Part 1
We all know the prayer. I never used to give it much thought, but it runs through my head a lot these days. I consider myself pretty courageous. I fight hard when I need to, even if I'm terrified, and I'm willing to do whatever it takes to "change the things I can," especially when it pertains to my children.
However, when it comes to accepting the things I cannot change... sigh. Not so much. I'm currently seeking wisdom in this area.
For the past six years I have watched my little girl struggle through one health problem after another. I've nursed her through some enormous challenges. I have stood in stunned horror at the prospect of each new diagnosis. ("are you freaking kidding me? it's enough already!!!!!") I have been fighting like hell to allow her to live as normally as possible. All I want is to make it better. All I want is to fix her.
After hundreds of lab tests over the years and genetic studies and more specialists and more researchers we have pretty much hit a brick wall. It came in the form of a series of emails from the man who knows more about autoimmunity than anyone I know of, Dr. George Eisenbarth. (The doctor we've been consulting and planned to meet this summer in Denver.)
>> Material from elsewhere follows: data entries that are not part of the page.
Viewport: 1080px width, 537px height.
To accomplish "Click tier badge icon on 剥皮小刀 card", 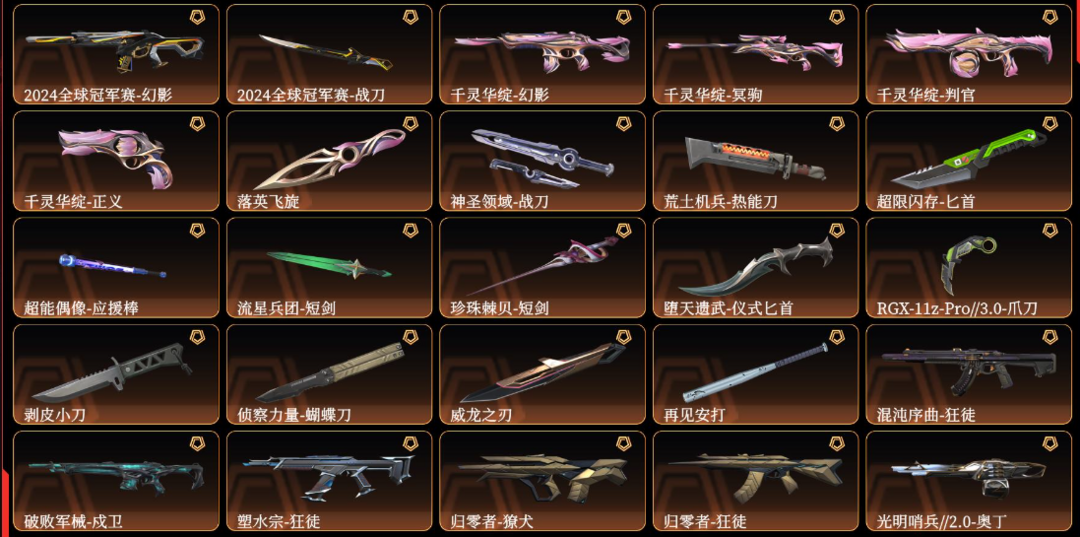I will [198, 337].
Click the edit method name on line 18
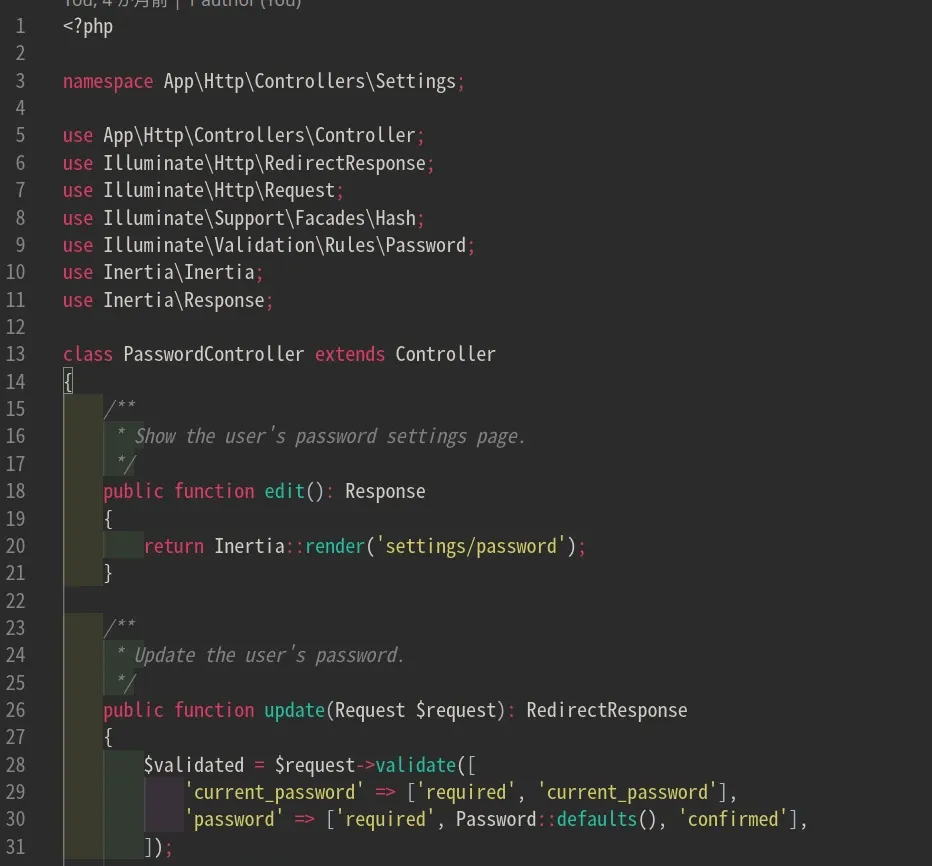The image size is (932, 866). click(x=284, y=491)
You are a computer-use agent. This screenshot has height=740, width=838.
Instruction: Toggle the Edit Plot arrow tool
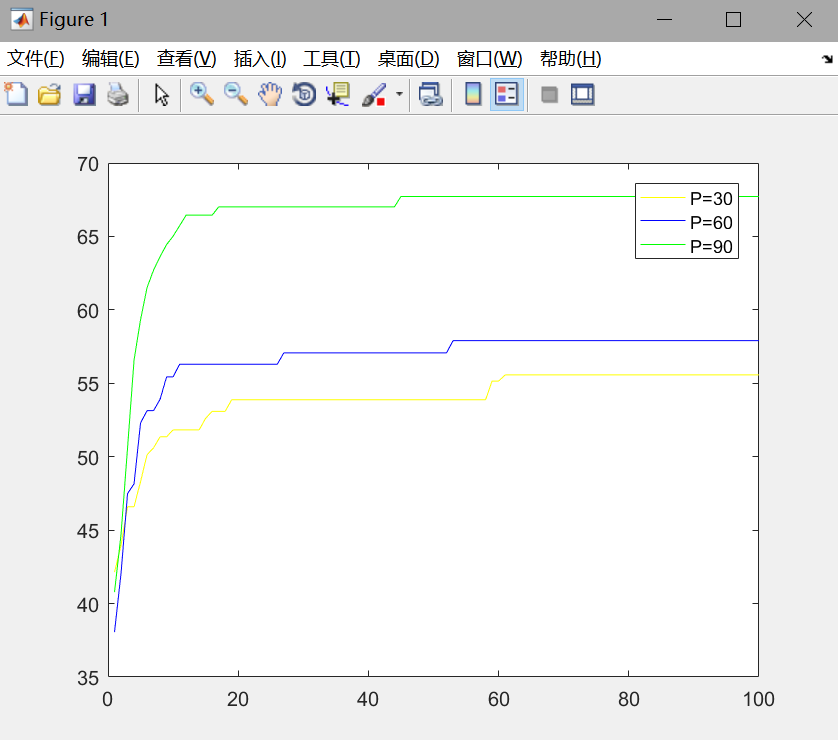[162, 95]
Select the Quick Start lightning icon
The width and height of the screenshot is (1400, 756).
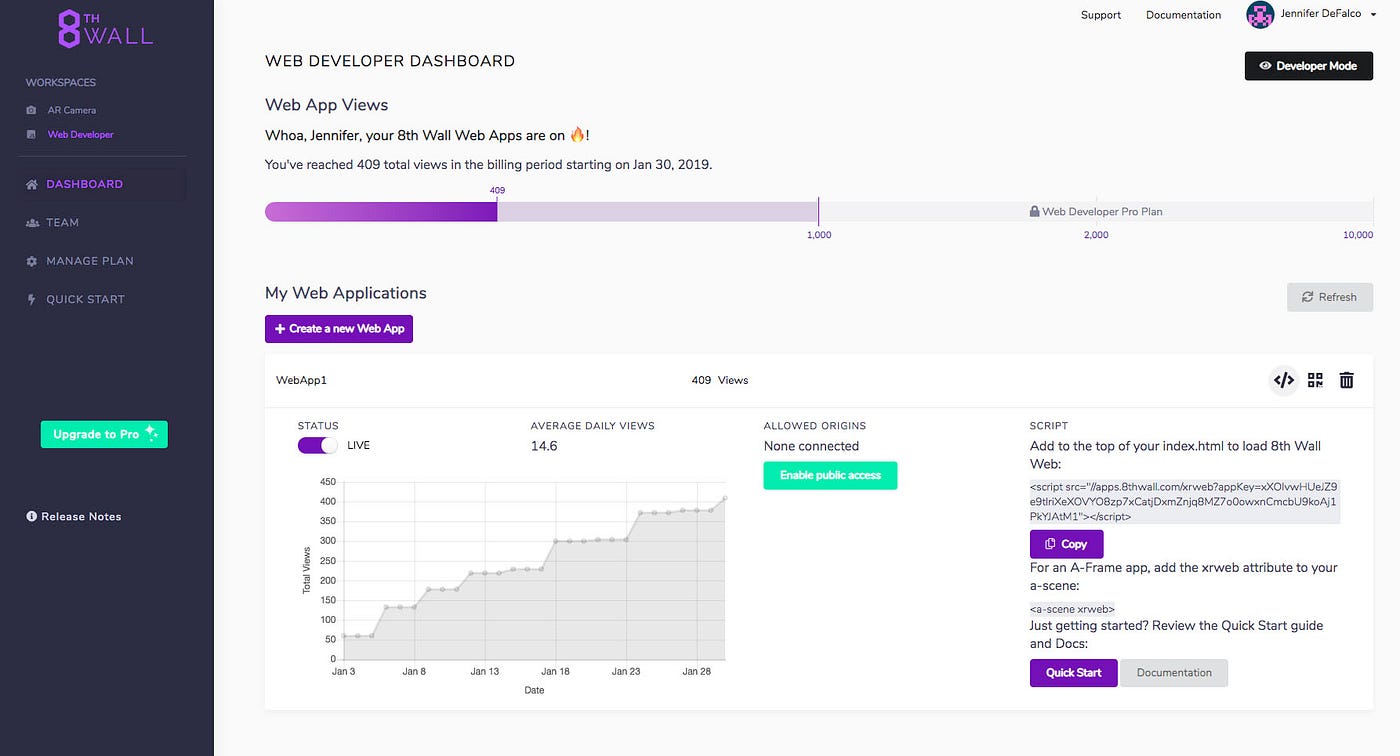pyautogui.click(x=30, y=298)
He says that there is nothing he, or anyone else can do to change what is happening to her. Her regulator T cells (the immune system cells that shut off an attack, or prevent killer T cells from destroying your own cells and tissue) are likely malfunctioning, but the technology and testing to figure out why simply does not exist. There is currently no treatment. He is curious to see what happens to her, and he is sorry, but he cannot help us.
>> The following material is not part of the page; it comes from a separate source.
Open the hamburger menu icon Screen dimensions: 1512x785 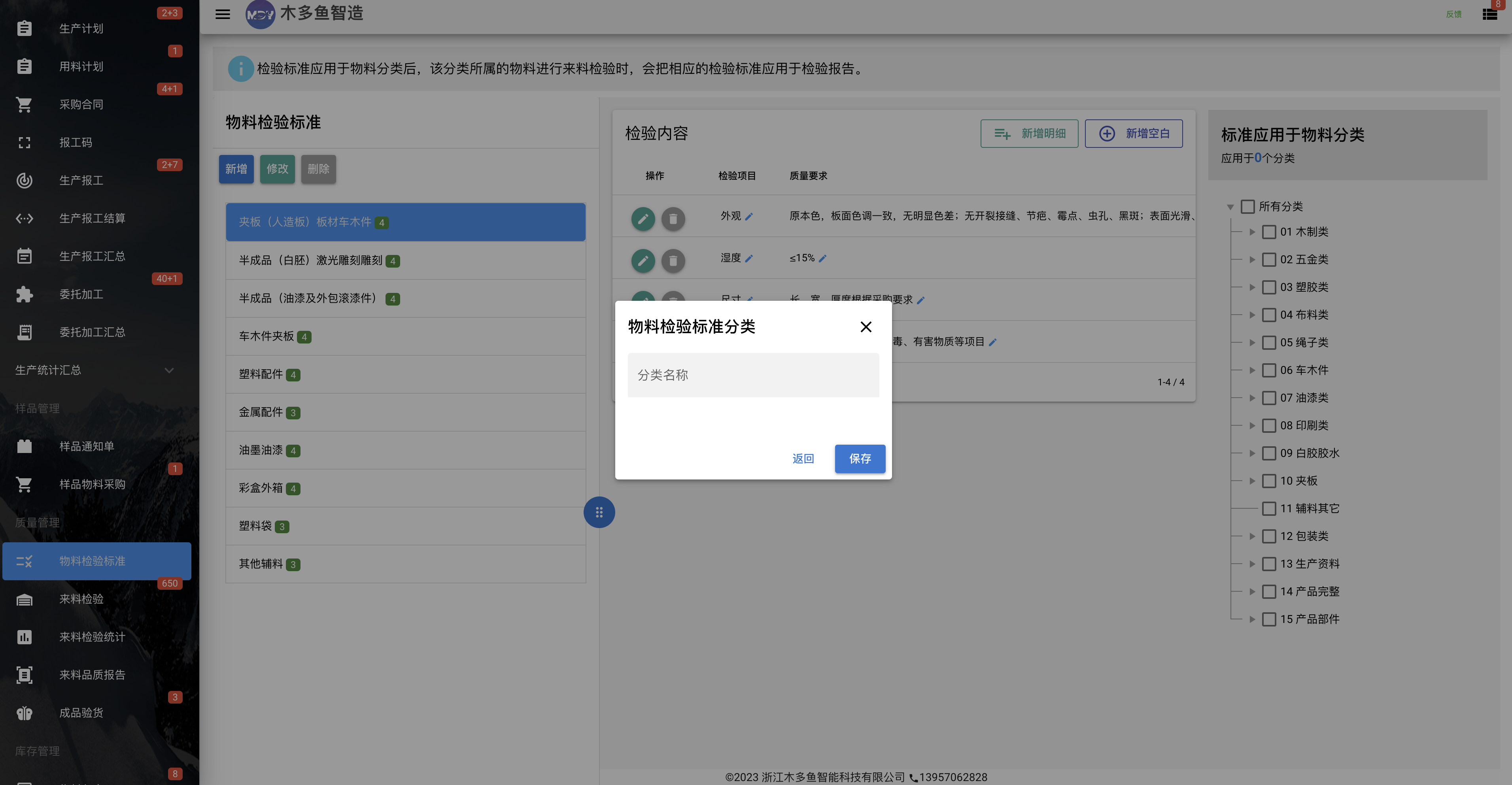(223, 14)
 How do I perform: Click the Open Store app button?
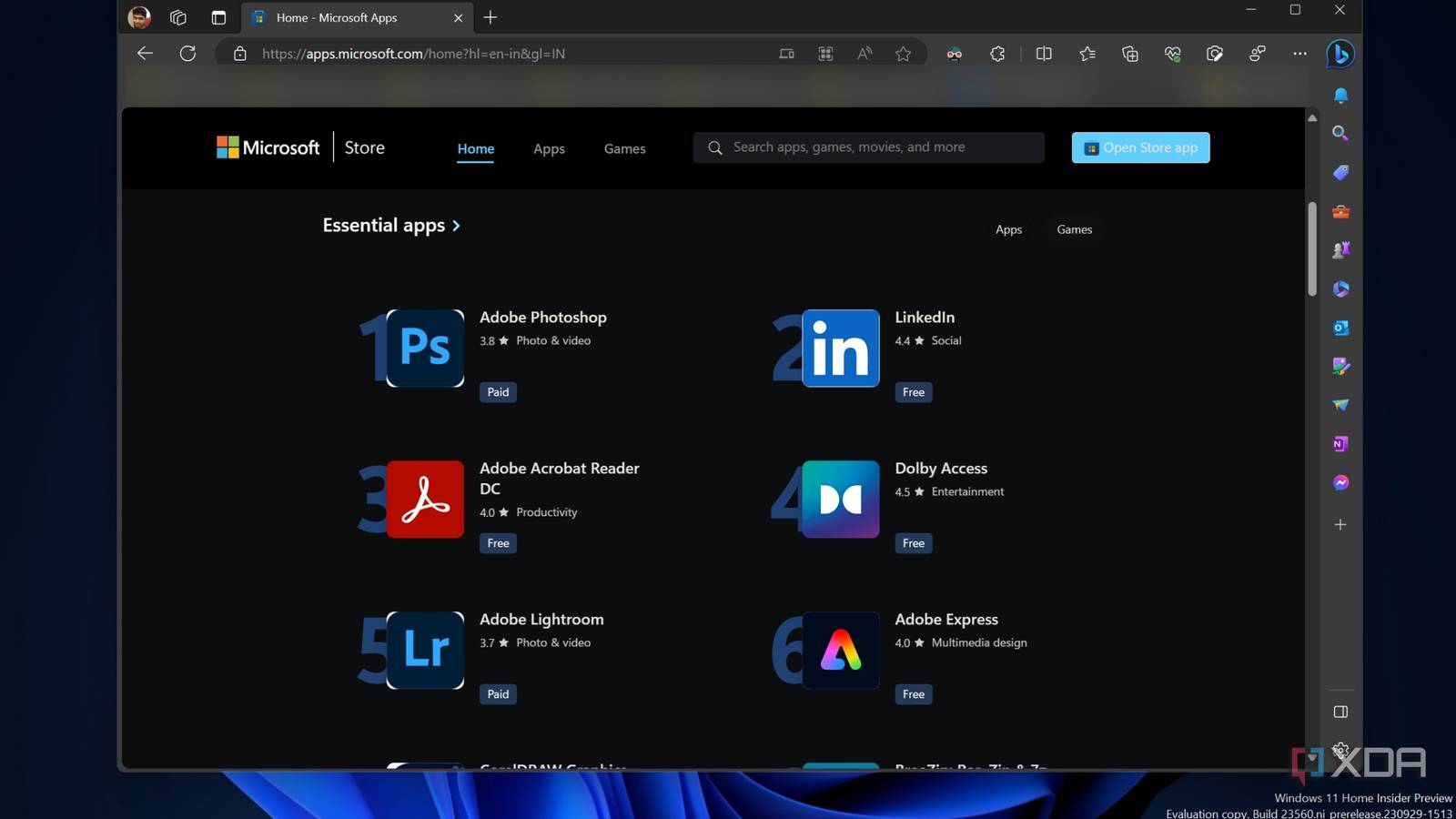tap(1140, 148)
In a nutshell~ There is NOTHING YOU CAN DO TO CHANGE IT. All you can do is treat the problems she has, test her regularly for the problems that are likely to develop and accept that you are doing everything you can. You cannot make it better. YOU CANNOT FIX HER.~
It has taken some time for me to process these conversations. I feel like a piece of my heart has been ripped out of my chest. I think it was the little spot where HOPE lived.
God grant me the serenity to accept the things I cannot change, because acceptance is not going to come easy for me.
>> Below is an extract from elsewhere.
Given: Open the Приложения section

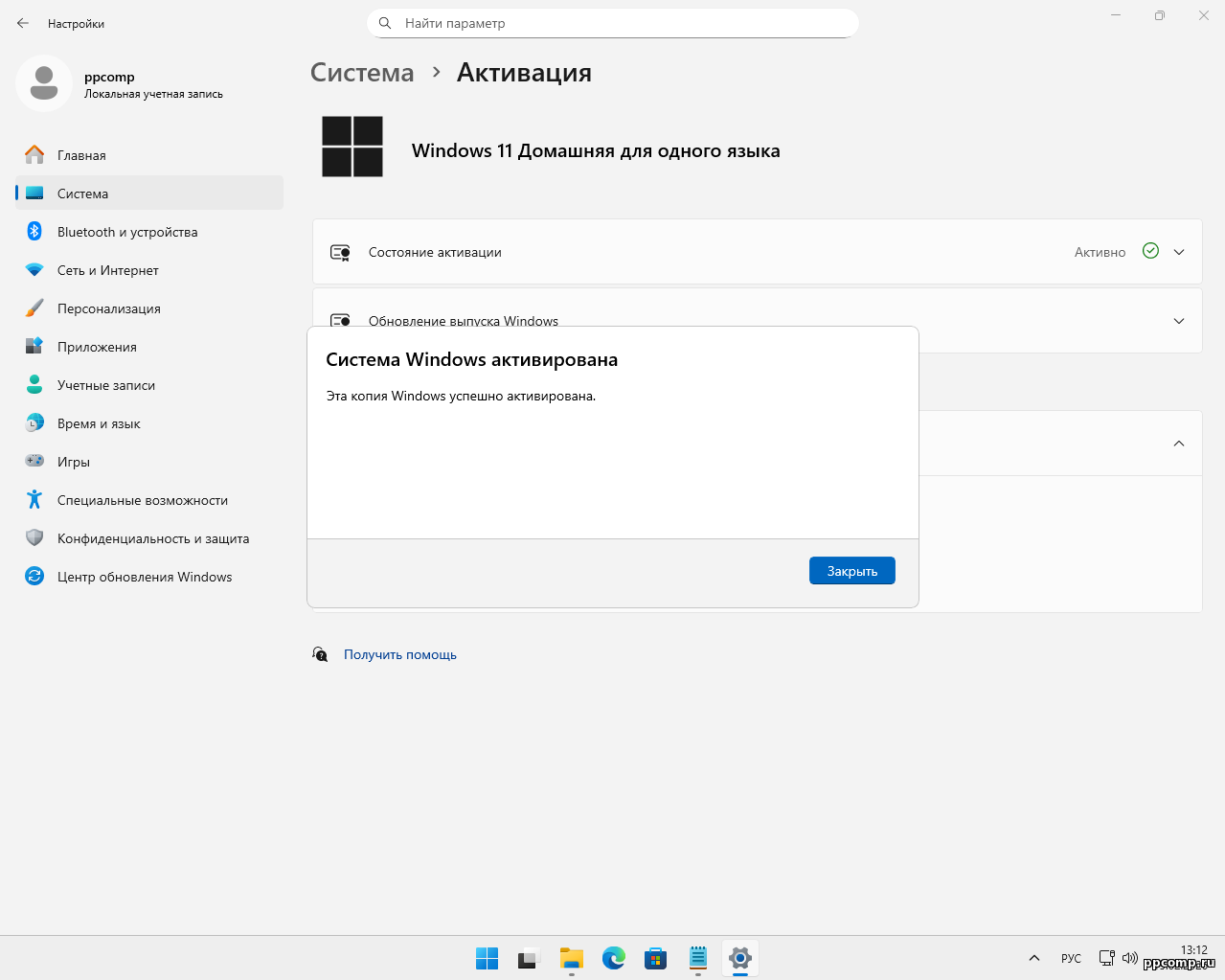Looking at the screenshot, I should (x=97, y=347).
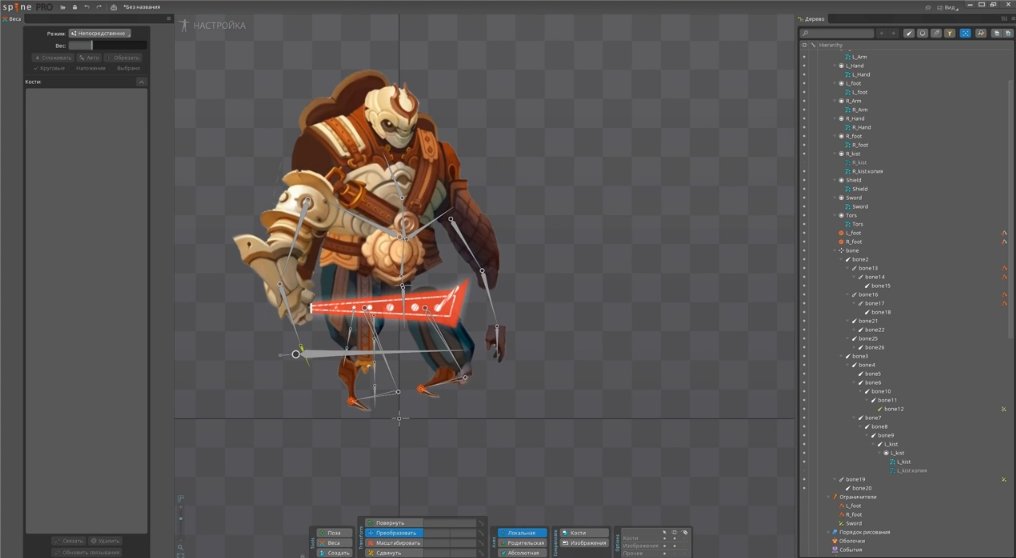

I can't look at her and believe that this as is good as it gets. She already has the complications that most D parents fear may come 20-30-40 years down the road. At age six her health is more complicated than all of my grandparents combined. This is insanity. How can I accept that my perfect little girl is falling apart right before my eyes and no one can stop it? I can't.
There is some good news. She does not have auto-antibodies for Addison's disease. She will be re-tested for them every two years now since the risk is high. Even without Addison's disease now, Dr. E has classified her as having
Autoimmune Polyendocrinopathy Syndrome either type 2 or 3. Which is basically a blanket diagnosis for people with multiple autoimmune problems, including more than one endocrine disorder. It can include all types of AI diagnoses, though it does not normally include kidney disease or rheumatology issues (like lupus). Unfortunately the more problems you have, the rarer the combination of problems, and the earlier they start... the worse the prognosis. She is the youngest patient he has seen with this many random AI problems.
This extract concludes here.